PROVIDED ENTRIES section start

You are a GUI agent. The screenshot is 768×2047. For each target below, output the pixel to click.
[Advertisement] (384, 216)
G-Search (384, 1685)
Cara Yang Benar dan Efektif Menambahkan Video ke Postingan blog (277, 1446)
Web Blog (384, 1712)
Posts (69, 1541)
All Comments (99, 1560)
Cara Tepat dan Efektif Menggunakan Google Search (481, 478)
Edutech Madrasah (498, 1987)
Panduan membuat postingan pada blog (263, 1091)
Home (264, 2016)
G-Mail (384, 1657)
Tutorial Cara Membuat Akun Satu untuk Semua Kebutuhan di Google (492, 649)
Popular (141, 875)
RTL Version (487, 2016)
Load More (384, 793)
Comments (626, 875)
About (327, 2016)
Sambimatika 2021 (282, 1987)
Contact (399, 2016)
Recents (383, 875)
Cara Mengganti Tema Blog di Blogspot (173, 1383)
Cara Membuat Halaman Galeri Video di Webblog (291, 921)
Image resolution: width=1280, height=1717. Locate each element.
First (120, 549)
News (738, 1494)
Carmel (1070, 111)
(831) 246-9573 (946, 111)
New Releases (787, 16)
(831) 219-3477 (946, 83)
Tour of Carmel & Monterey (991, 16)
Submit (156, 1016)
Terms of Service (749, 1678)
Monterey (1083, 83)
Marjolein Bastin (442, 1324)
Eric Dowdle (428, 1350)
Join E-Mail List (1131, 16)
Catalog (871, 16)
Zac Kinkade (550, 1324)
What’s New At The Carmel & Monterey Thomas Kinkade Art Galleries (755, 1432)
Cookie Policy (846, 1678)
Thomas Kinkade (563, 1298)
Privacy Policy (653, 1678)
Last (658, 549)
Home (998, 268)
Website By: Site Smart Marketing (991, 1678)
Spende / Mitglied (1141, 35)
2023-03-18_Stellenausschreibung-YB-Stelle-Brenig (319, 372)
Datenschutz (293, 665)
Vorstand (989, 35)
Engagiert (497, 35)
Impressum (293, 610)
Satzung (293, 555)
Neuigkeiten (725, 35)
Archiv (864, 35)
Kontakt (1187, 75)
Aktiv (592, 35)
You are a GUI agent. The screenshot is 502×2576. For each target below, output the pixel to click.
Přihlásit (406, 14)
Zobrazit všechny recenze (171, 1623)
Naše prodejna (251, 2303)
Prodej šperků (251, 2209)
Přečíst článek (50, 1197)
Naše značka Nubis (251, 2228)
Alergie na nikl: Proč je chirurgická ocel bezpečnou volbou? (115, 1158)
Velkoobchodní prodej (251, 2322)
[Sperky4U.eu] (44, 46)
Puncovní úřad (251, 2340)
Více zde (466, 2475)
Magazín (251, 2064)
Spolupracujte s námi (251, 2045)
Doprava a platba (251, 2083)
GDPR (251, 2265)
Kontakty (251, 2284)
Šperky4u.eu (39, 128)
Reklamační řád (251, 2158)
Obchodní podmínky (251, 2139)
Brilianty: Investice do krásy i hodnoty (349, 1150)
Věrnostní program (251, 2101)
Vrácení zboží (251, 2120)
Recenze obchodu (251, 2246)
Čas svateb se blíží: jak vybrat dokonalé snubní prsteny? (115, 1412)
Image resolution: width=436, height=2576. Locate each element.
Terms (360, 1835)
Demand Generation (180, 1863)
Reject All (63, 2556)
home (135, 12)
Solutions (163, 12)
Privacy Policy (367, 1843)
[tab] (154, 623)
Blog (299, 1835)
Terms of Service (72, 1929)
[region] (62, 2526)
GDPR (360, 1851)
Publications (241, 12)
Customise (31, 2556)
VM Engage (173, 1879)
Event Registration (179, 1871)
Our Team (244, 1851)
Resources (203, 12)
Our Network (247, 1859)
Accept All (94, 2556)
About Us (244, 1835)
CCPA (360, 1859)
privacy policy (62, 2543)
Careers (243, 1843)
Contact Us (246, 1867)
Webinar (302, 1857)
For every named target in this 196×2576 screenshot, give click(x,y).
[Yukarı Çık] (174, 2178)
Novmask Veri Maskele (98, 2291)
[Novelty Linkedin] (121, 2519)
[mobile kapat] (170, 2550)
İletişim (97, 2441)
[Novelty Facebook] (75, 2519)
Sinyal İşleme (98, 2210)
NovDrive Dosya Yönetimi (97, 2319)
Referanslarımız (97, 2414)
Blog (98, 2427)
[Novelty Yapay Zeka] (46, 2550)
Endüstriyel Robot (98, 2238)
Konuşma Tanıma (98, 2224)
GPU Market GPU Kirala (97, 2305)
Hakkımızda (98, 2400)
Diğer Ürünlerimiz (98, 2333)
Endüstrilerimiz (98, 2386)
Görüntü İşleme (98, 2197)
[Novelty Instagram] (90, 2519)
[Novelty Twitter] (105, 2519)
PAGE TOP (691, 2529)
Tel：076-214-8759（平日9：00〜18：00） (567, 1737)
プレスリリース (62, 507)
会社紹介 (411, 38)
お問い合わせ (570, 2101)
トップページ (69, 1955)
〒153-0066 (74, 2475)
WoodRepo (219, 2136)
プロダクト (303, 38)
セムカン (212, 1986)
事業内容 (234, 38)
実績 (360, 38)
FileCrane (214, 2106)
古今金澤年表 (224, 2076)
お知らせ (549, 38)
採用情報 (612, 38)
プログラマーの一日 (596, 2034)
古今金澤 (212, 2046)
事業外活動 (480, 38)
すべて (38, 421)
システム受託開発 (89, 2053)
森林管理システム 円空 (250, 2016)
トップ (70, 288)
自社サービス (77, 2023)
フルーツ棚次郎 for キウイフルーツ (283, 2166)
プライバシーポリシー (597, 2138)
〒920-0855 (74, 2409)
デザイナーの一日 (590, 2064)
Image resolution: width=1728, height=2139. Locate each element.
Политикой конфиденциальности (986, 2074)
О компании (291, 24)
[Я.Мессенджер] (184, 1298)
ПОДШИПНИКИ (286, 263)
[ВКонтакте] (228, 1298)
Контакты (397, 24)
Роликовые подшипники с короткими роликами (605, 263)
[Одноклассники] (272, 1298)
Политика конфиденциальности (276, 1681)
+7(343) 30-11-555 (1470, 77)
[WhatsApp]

PROVIDED ENTRIES section end

__TASK GOAL__
Scan the records above for the string "конфиденциальности", then report every line that contains it.

__RESULT OF THIS TASK__
Политикой конфиденциальности (986, 2074)
Политика конфиденциальности (276, 1681)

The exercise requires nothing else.